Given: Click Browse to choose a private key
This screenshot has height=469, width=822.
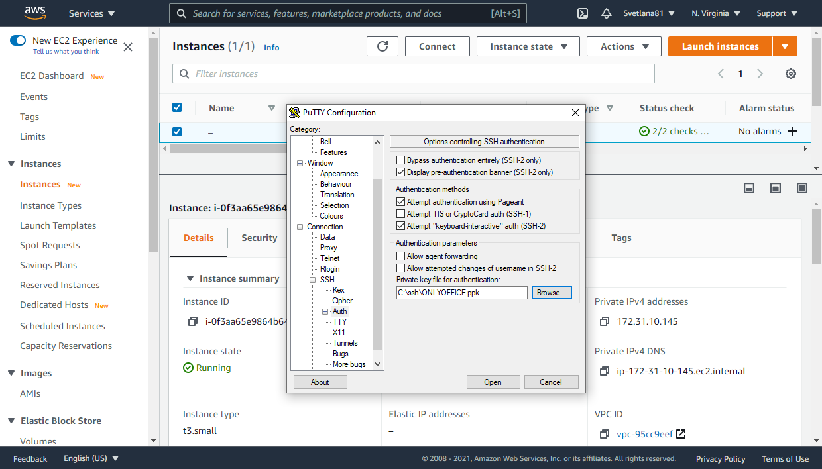Looking at the screenshot, I should [551, 293].
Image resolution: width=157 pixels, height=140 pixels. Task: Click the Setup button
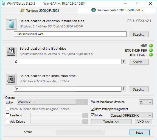139,133
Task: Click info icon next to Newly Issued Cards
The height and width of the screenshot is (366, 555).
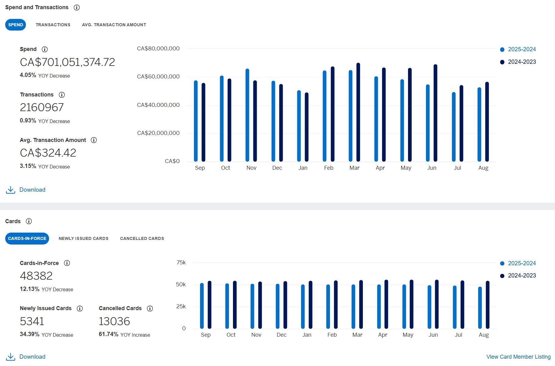Action: [80, 309]
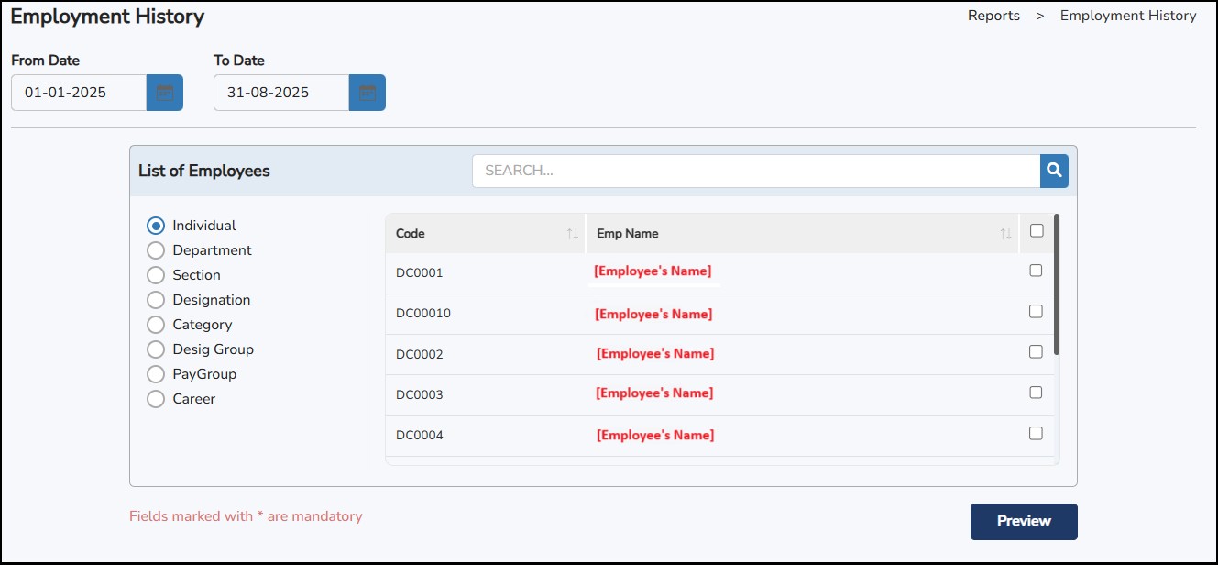Open the To Date calendar picker
The height and width of the screenshot is (565, 1218).
point(368,93)
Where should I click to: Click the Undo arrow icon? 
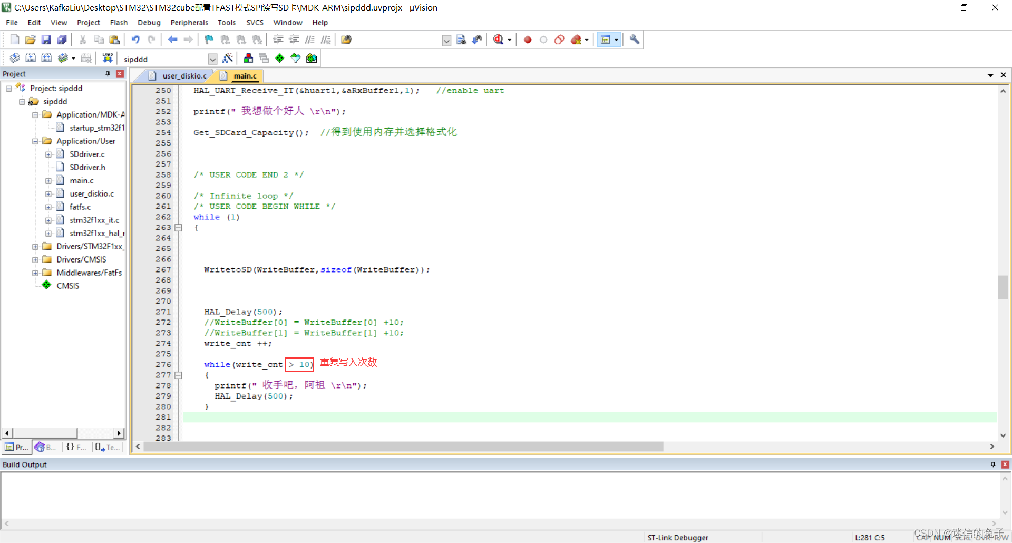click(135, 40)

####

What you are asked to do:
From the entries above, write out every line without a single change, skipping the images.

Response to the task:
Given: Click Browse to choose a private key
This screenshot has height=469, width=822.
Looking at the screenshot, I should [551, 293].
Image resolution: width=157 pixels, height=140 pixels. Task: Click the Setup button
139,133
Task: Click info icon next to Newly Issued Cards
The height and width of the screenshot is (366, 555).
Action: [80, 309]
Open the To Date calendar picker
The height and width of the screenshot is (565, 1218).
point(368,93)
Where should I click to: Click the Undo arrow icon? 
click(135, 40)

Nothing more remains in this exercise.